Database issues impacting Push & In-app delivery

Incident Report for Batch

Postmortem

Here are some more details about the incident:

Timeline

All times are UTC in 24h time

At 09:31, we started a maintainance operation on our database to add more capacity.

Soon after, we got multiple reports of misbehaving features: test pushes not working, missing data in the "Debug" view, lower campaign volumes, etc.

At 11:58, we found out that queries were being served by our new, empty, database servers.

At 12:05, we disabled those servers. At this point, the system was back to normal.

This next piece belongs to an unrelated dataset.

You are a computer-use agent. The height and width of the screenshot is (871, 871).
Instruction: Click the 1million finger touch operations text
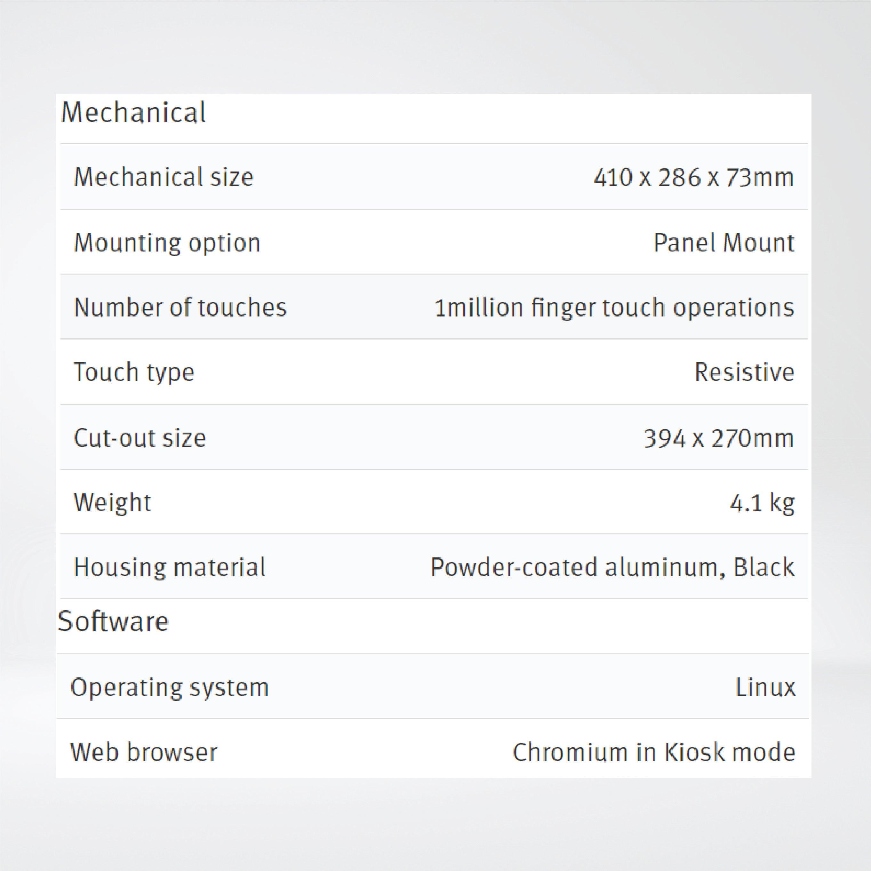(614, 308)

We then started making application changes to make sure that this could not happen again and finished at 13:45.

Impact

Between 09:31 and 12:05, the system was sometimes not able to read custom data (from both SDK and API) and push tokens on installations. This happened randomly.

This affected:

Test pushes
Debug
Message personalization
Estimated reach
Transactional notifications if recipients were Installation IDs/Custom IDs.
Push Campaign, Automation and In-App Message targeting:
- Some users were not targeted even if they should have been
- Some users might have been targeted even if they should not have if there was any "has any value = no" targeting

As the database was in an inconsistent state, we are unable to tell which queries worked and which did not. The same user could be targeted as expected in a campaign, but fail in another.
This resulted in lower sent pushes per campaign. Those messages will NOT be retried.

Profiles were not affected: email automations worked as expected. Cappings worked as expected too.

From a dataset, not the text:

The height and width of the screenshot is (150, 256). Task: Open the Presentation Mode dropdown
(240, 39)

Posted Apr 19, 2023 - 16:25 UTC

Resolved

This incident has been resolved.

Posted Apr 19, 2023 - 13:03 UTC

Identified

The issue has been identified and a fix is being implemented.

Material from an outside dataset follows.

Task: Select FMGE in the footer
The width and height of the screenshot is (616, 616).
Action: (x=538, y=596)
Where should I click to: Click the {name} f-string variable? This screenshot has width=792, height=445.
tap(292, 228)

Posted Apr 19, 2023 - 12:25 UTC

Investigating

We're currently experiencing some issues with one of our database cluster impacting campaigns delivery and integrity.
We will update you as soon as we have more information and the next steps.

Posted Apr 19, 2023 - 12:25 UTC

This incident affected: [OLD_STATUSPAGE_MODEL] Delivery (Transactional push, Push campaigns, In-app messaging) and API ([MEP] Campaigns API, [MEP] Transactional API).